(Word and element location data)
----
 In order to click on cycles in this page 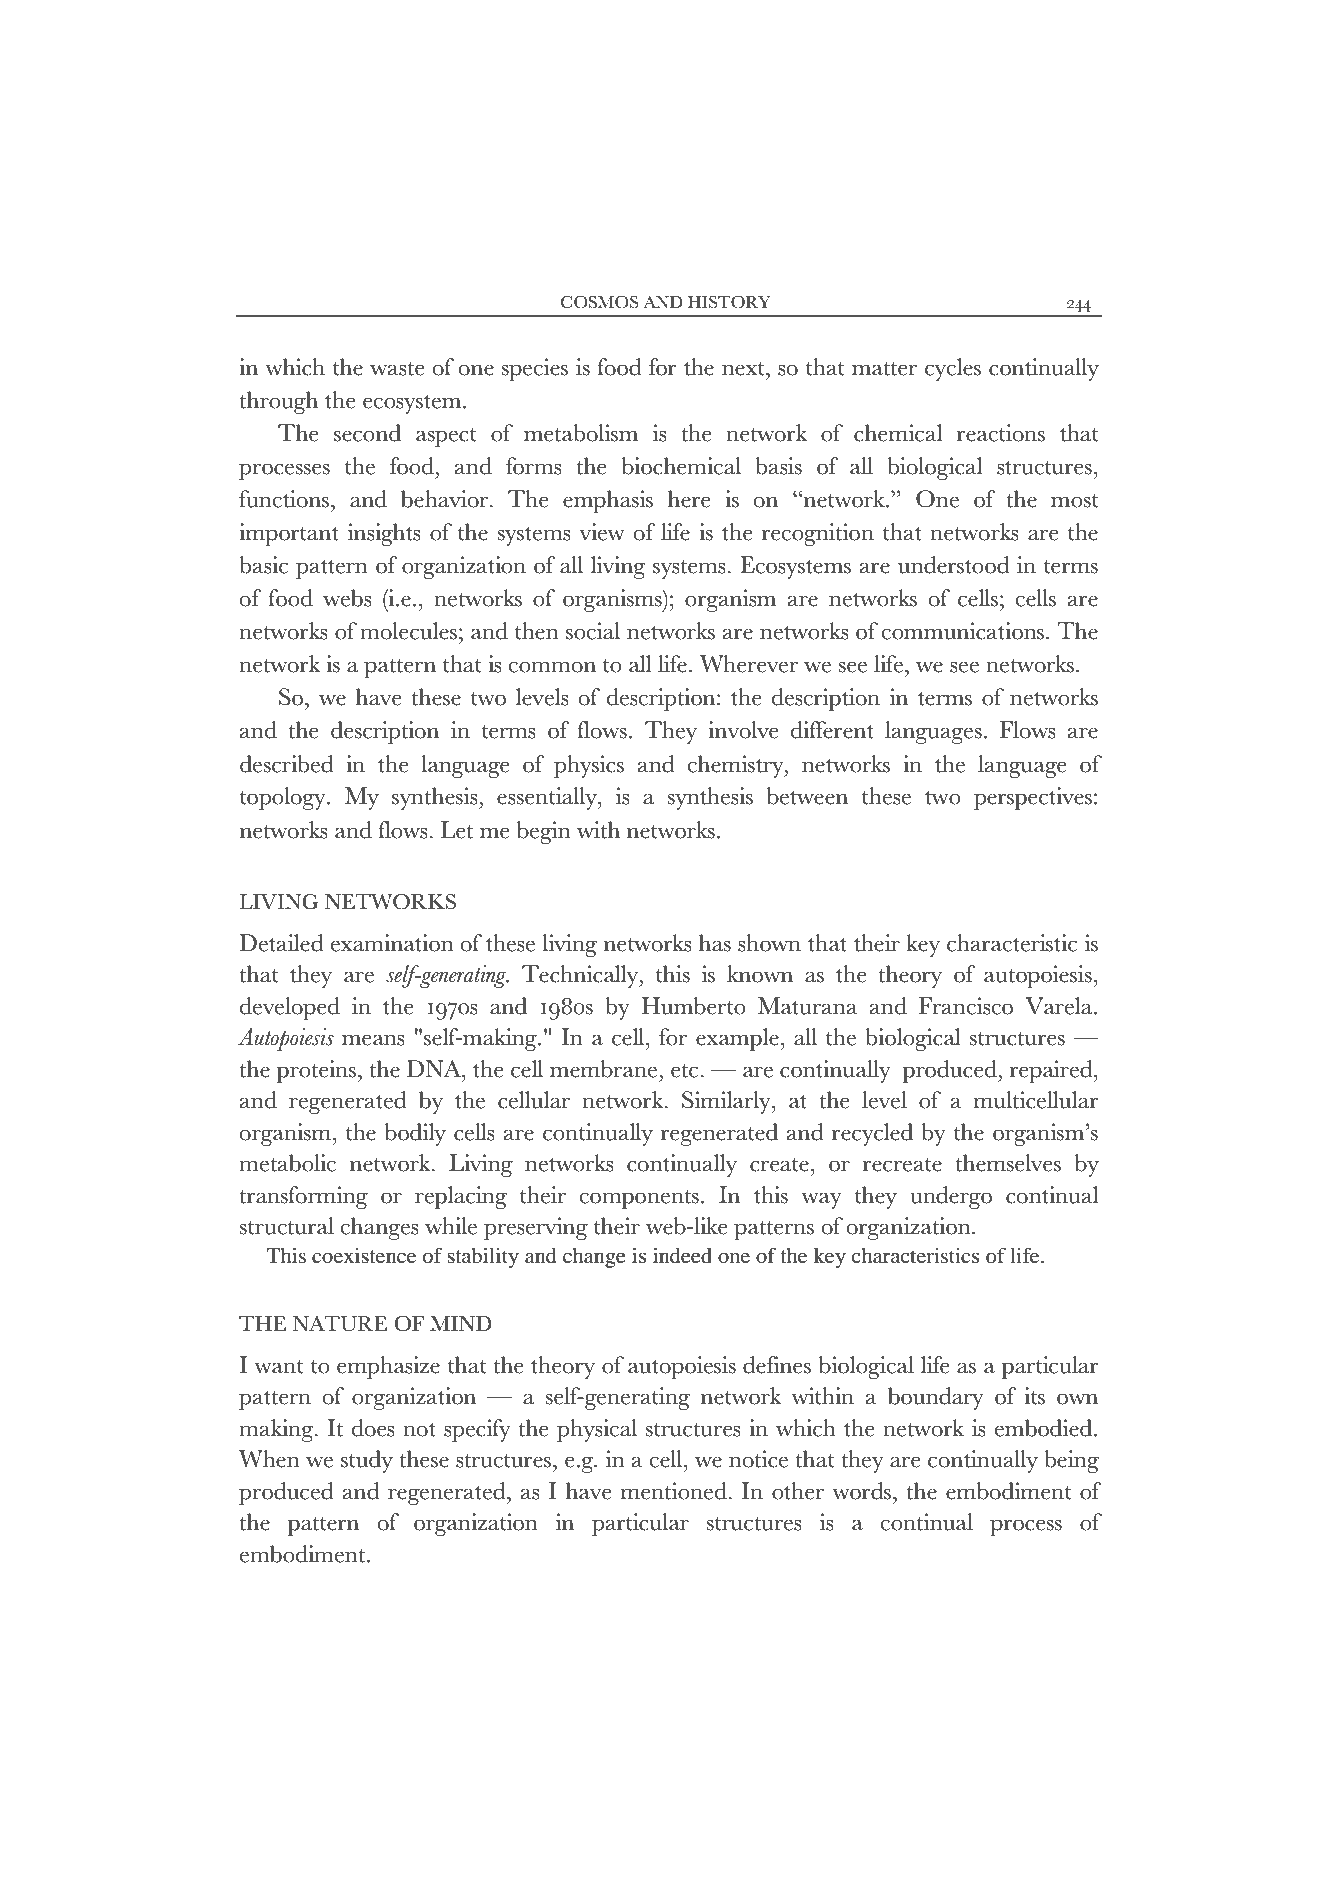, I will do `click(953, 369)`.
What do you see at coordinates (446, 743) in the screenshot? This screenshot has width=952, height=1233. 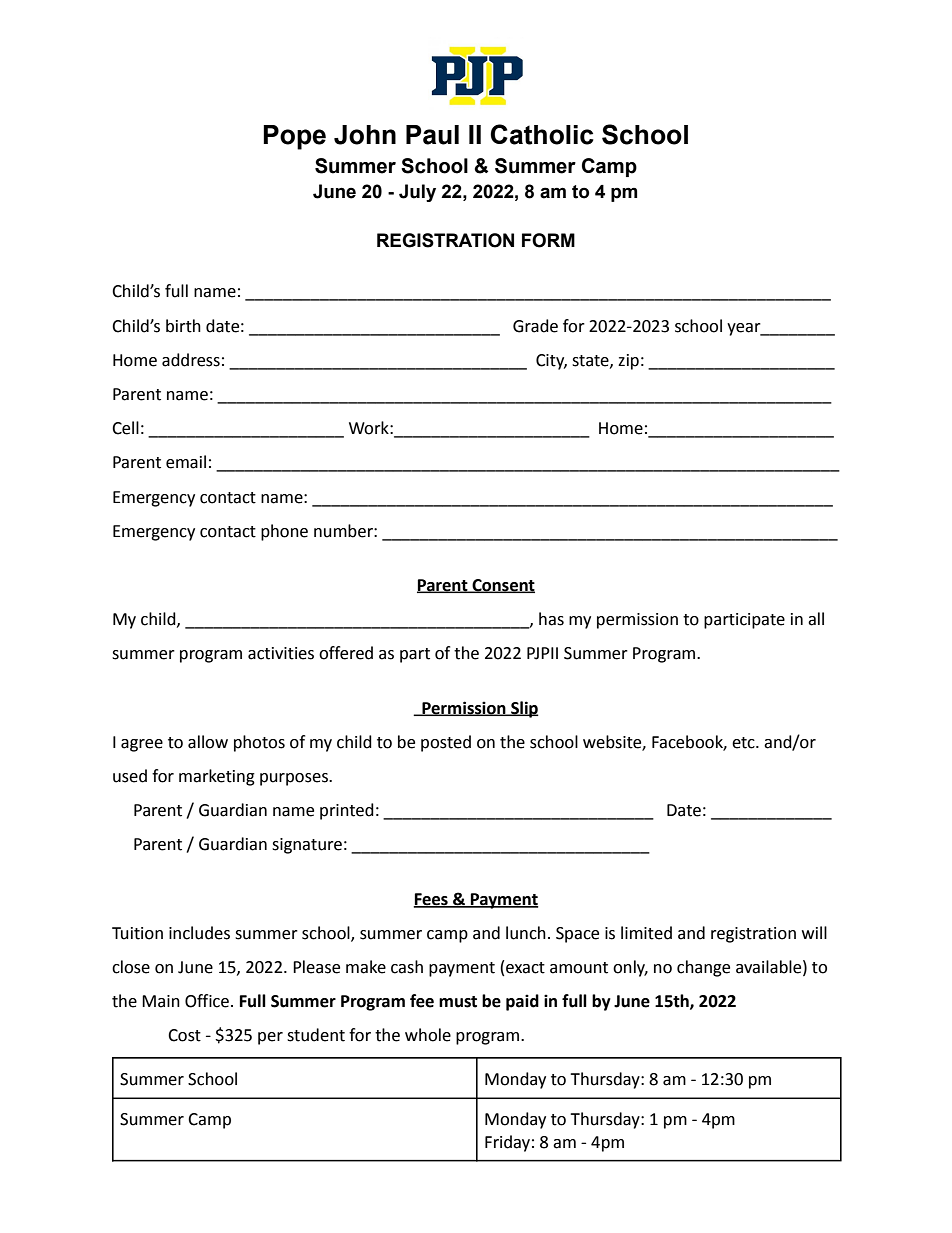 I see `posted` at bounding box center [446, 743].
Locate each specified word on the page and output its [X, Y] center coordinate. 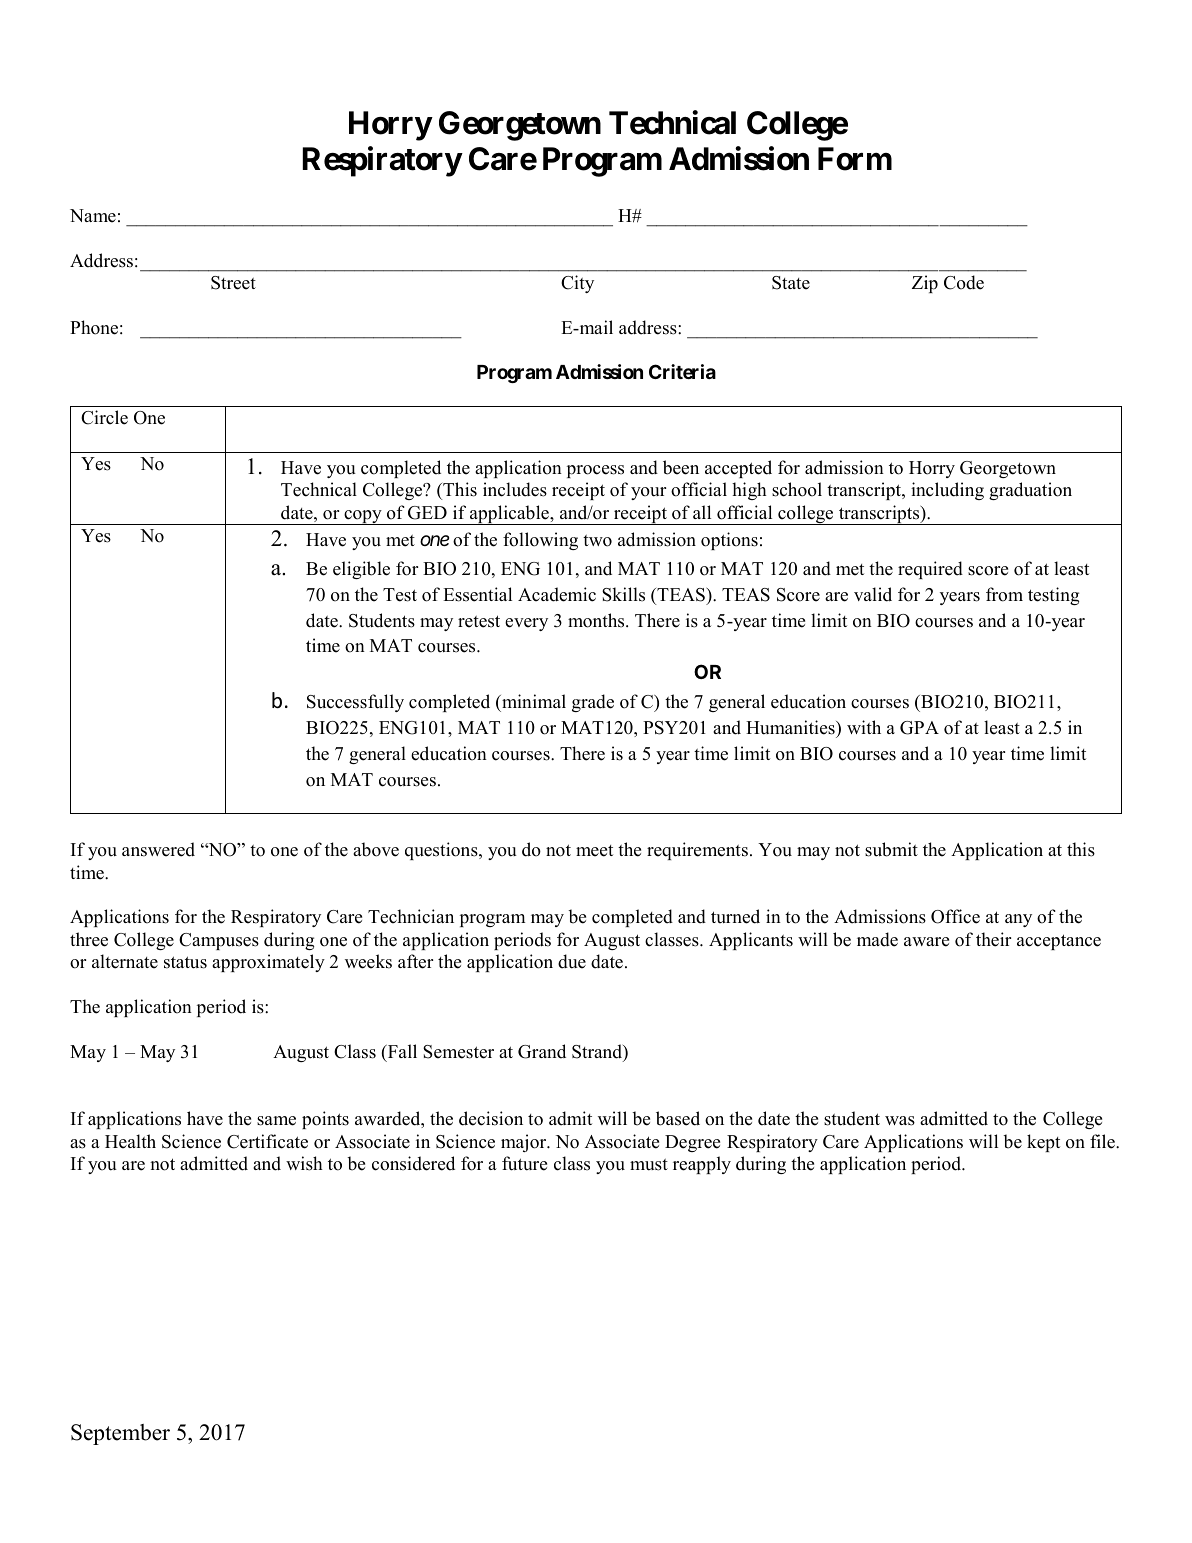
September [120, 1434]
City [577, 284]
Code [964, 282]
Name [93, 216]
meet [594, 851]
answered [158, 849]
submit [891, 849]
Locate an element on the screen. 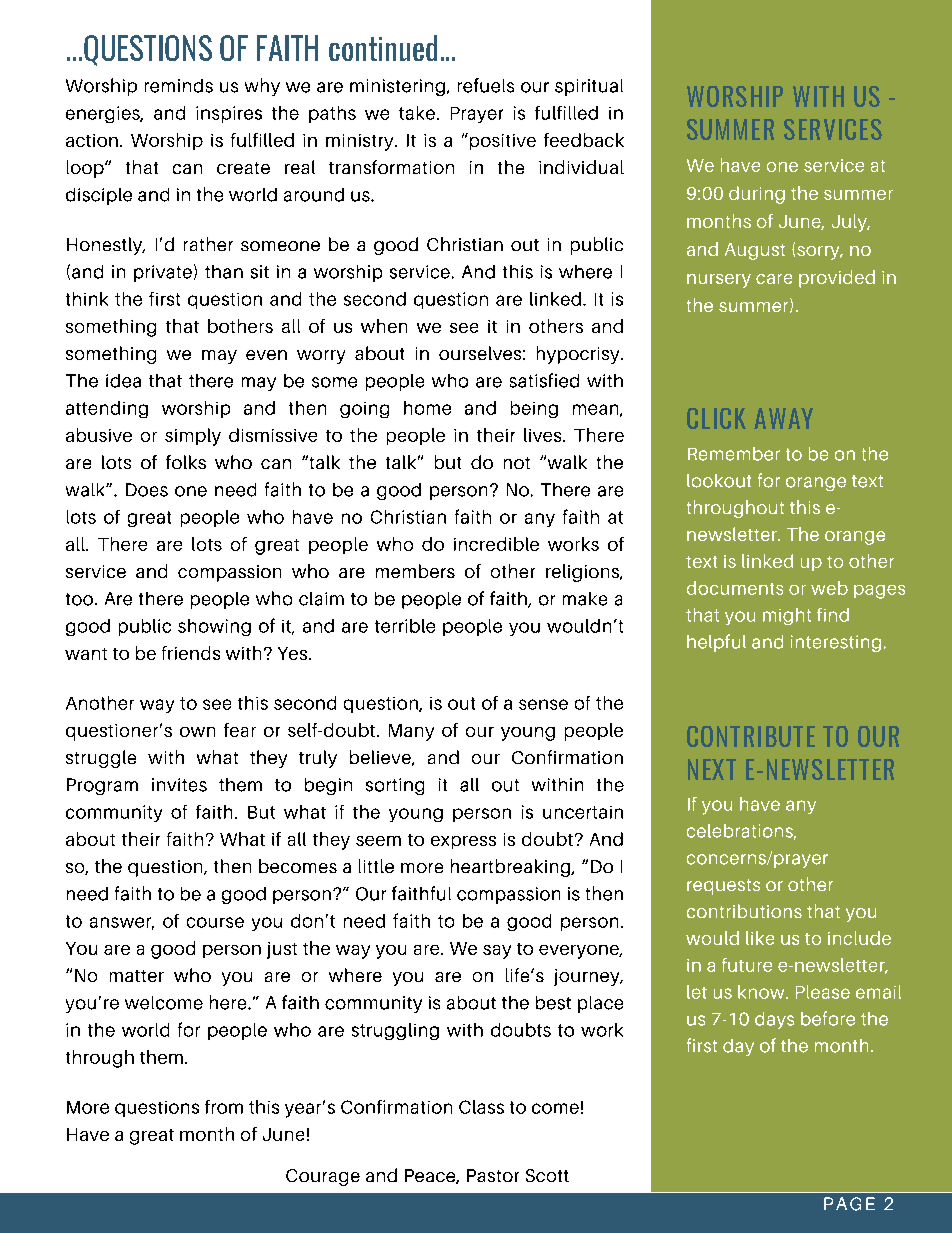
----
Substitute "replied" for "answered" in the records from the line with "City [577, 284]" through the end of the records, and give those lines again with nothing else changed. Leave the pictures out of your answer.

City [577, 284]
Code [964, 282]
Name [93, 216]
meet [594, 851]
replied [158, 849]
submit [891, 849]
Locate an element on the screen. 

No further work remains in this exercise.